→ **YOUR GOAL**: Print the line containing "ディナーメニュー (1172, 403)", then every line after it through the end of the material, exactly as written and without pictures.
***** DATASET CONTENT
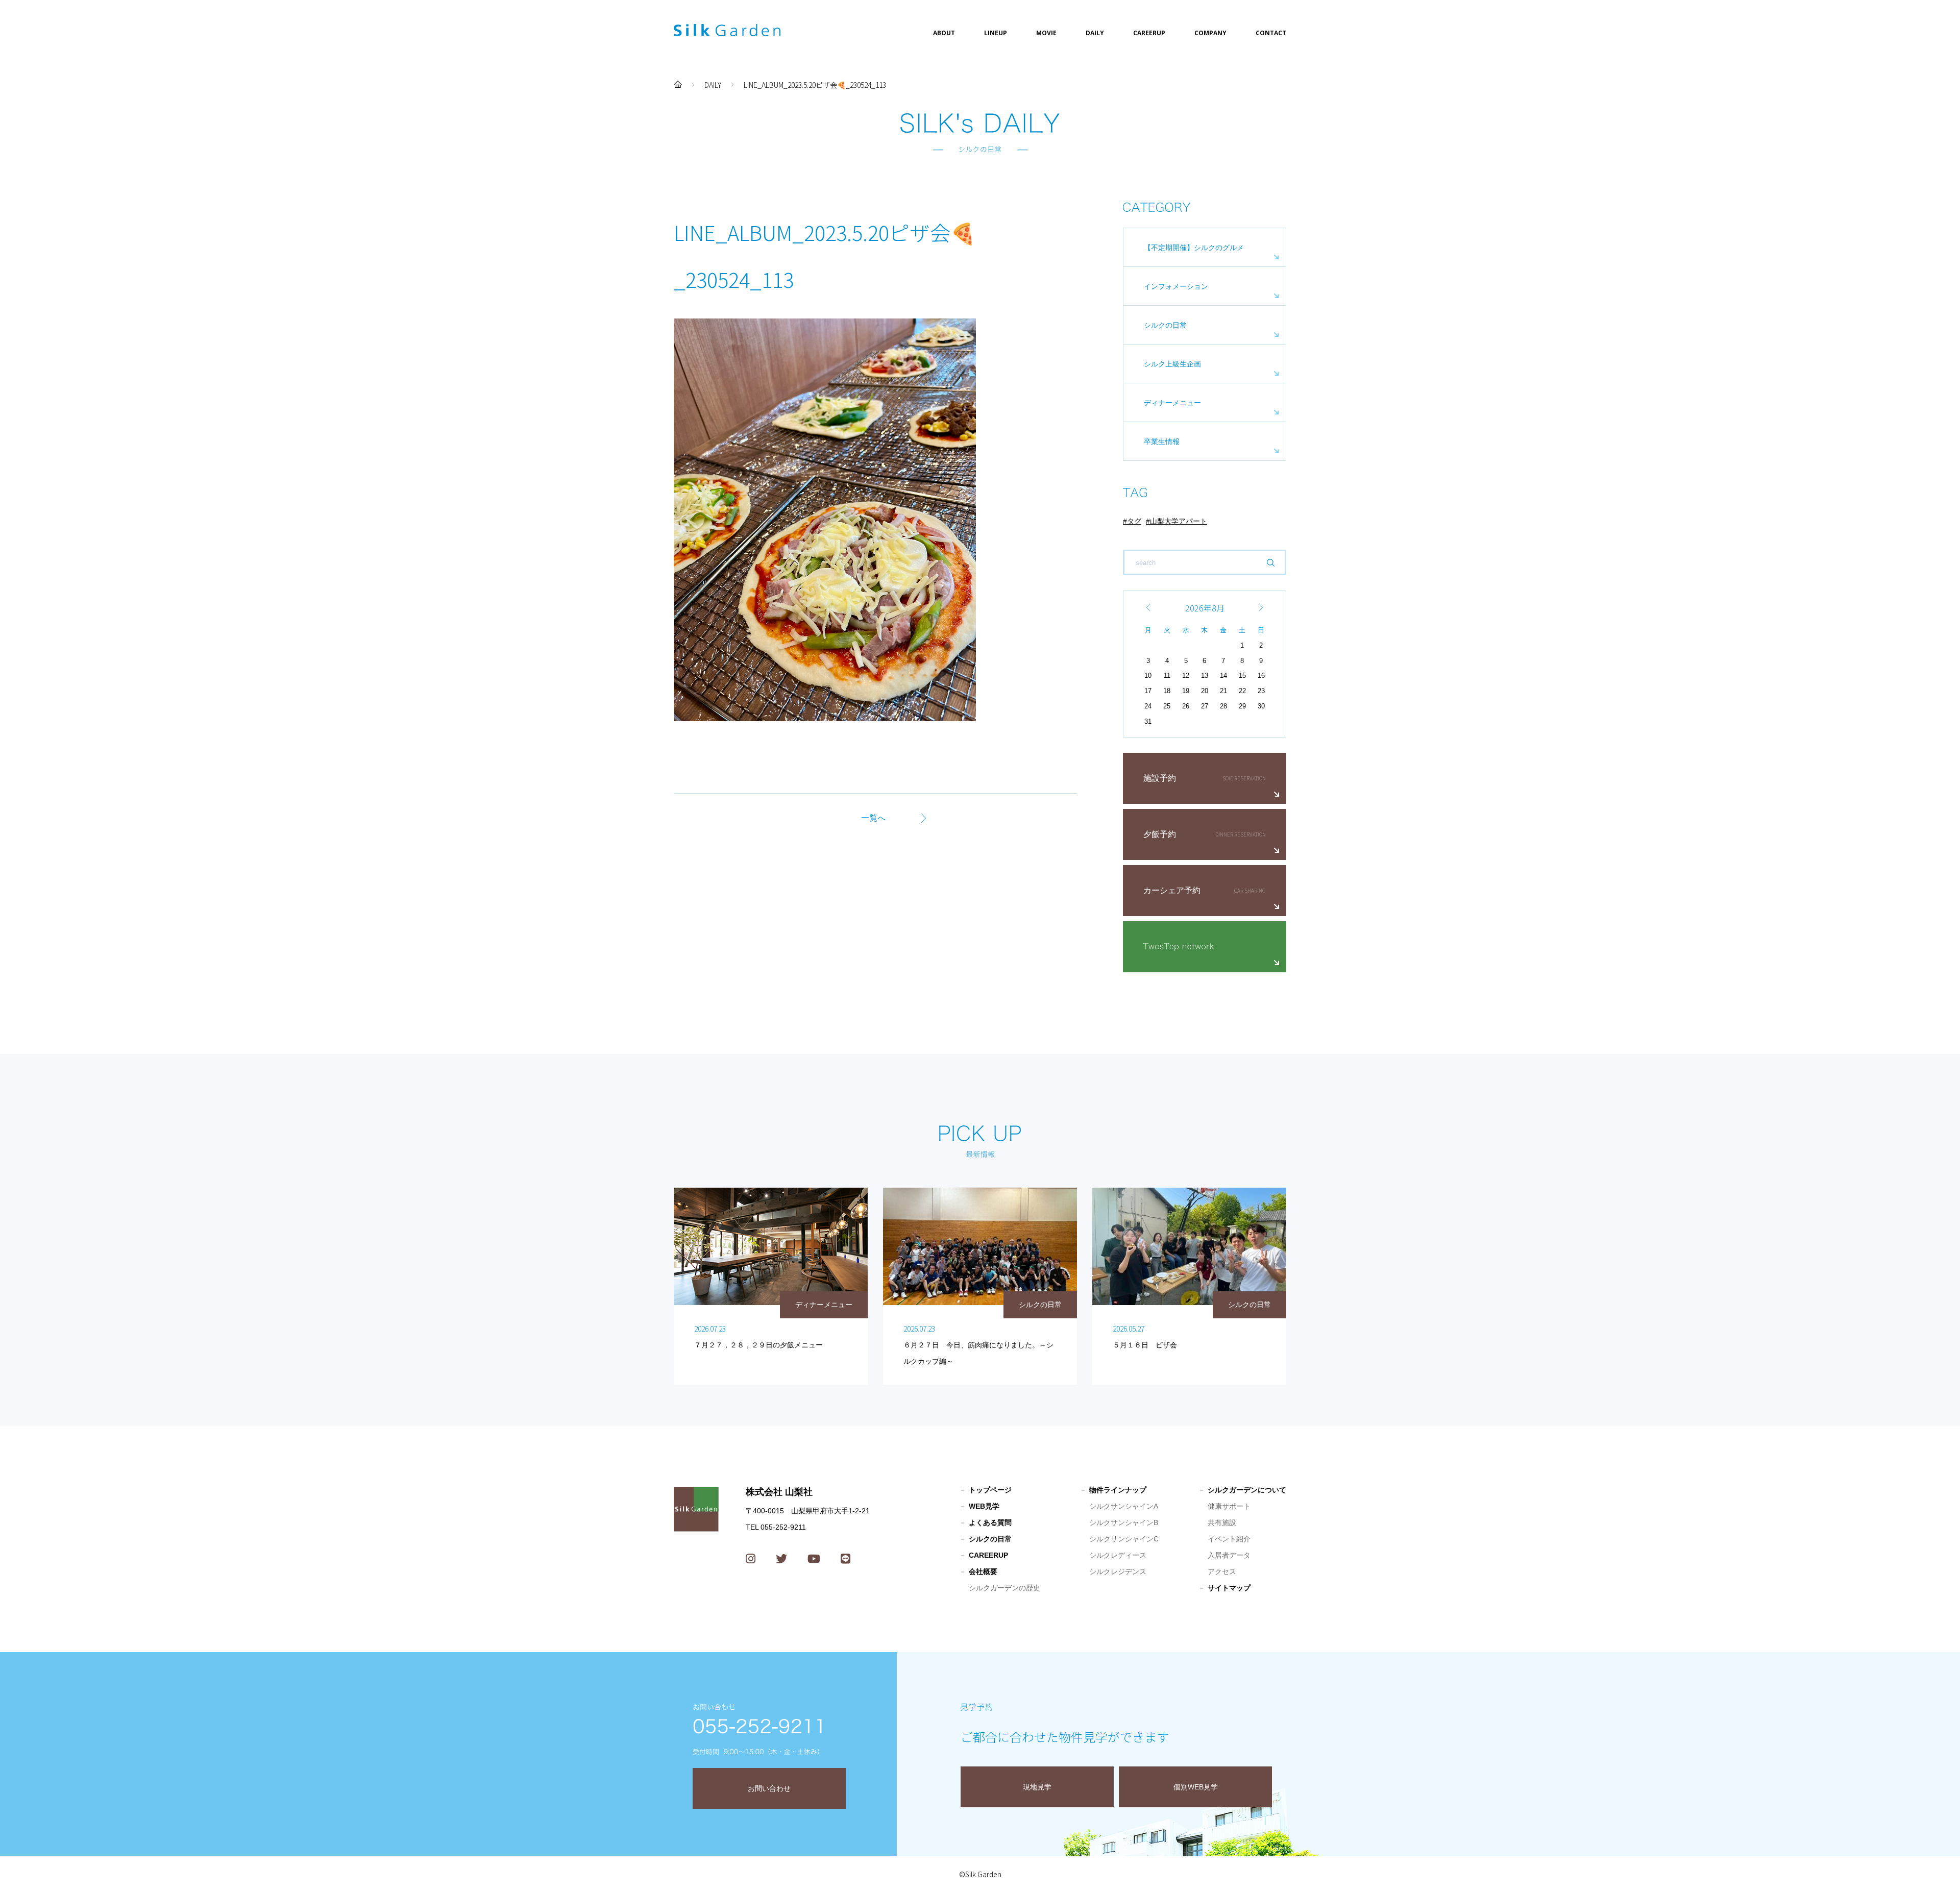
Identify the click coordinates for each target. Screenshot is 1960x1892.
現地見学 (1037, 1787)
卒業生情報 (1162, 441)
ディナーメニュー (1172, 403)
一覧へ (873, 818)
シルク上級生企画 (1172, 364)
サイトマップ (1229, 1588)
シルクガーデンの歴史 (1004, 1588)
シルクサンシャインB (1123, 1522)
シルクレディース (1117, 1555)
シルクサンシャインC (1124, 1539)
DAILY (1095, 33)
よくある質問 (990, 1522)
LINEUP (995, 33)
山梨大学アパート (1178, 521)
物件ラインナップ (1117, 1490)
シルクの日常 (1165, 325)
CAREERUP (1149, 33)
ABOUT (944, 33)
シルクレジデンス (1117, 1571)
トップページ (990, 1490)
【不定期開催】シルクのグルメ (1194, 247)
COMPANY (1210, 33)
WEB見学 (984, 1506)
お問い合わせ (769, 1788)
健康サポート (1229, 1506)
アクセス (1222, 1571)
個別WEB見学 (1195, 1787)
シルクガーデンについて (1247, 1490)
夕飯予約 (1159, 834)
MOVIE (1046, 33)
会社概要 (983, 1571)
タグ (1134, 521)
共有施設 (1222, 1522)
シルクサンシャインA (1123, 1506)
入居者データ (1229, 1555)
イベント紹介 (1229, 1539)
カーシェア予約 (1171, 890)
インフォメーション (1176, 286)
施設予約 (1159, 778)
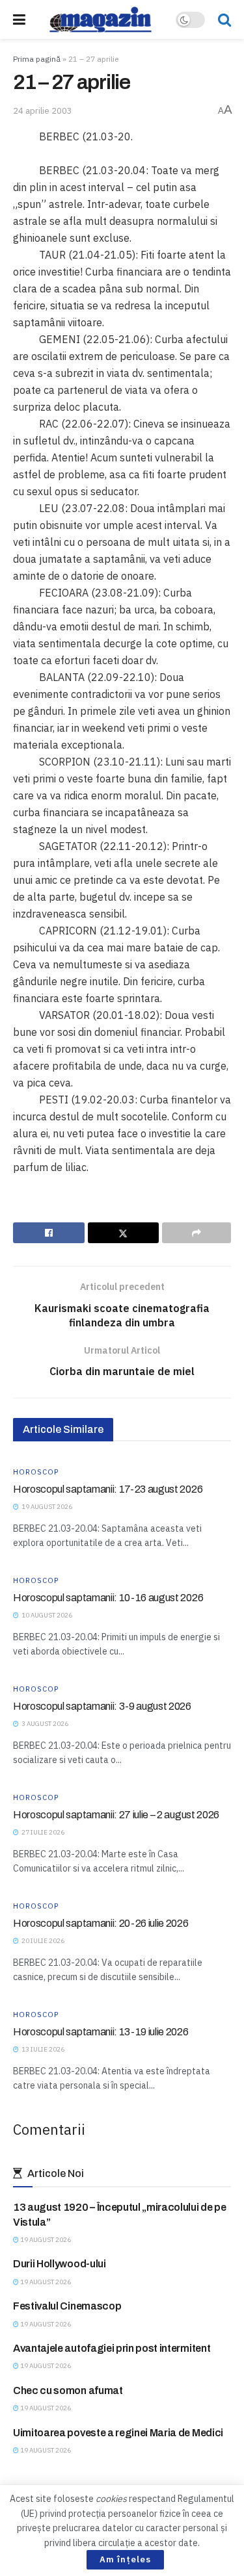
**********
→ **EXPECTED OUTPUT**:
ディナーメニュー (1172, 403)
一覧へ (873, 818)
シルク上級生企画 (1172, 364)
サイトマップ (1229, 1588)
シルクガーデンの歴史 (1004, 1588)
シルクサンシャインB (1123, 1522)
シルクレディース (1117, 1555)
シルクサンシャインC (1124, 1539)
DAILY (1095, 33)
よくある質問 (990, 1522)
LINEUP (995, 33)
山梨大学アパート (1178, 521)
物件ラインナップ (1117, 1490)
シルクの日常 (1165, 325)
CAREERUP (1149, 33)
ABOUT (944, 33)
シルクレジデンス (1117, 1571)
トップページ (990, 1490)
【不定期開催】シルクのグルメ (1194, 247)
COMPANY (1210, 33)
WEB見学 (984, 1506)
お問い合わせ (769, 1788)
健康サポート (1229, 1506)
アクセス (1222, 1571)
個別WEB見学 (1195, 1787)
シルクガーデンについて (1247, 1490)
夕飯予約 (1159, 834)
MOVIE (1046, 33)
会社概要 (983, 1571)
タグ (1134, 521)
共有施設 (1222, 1522)
シルクサンシャインA (1123, 1506)
入居者データ (1229, 1555)
イベント紹介 (1229, 1539)
カーシェア予約 (1171, 890)
インフォメーション (1176, 286)
施設予約 (1159, 778)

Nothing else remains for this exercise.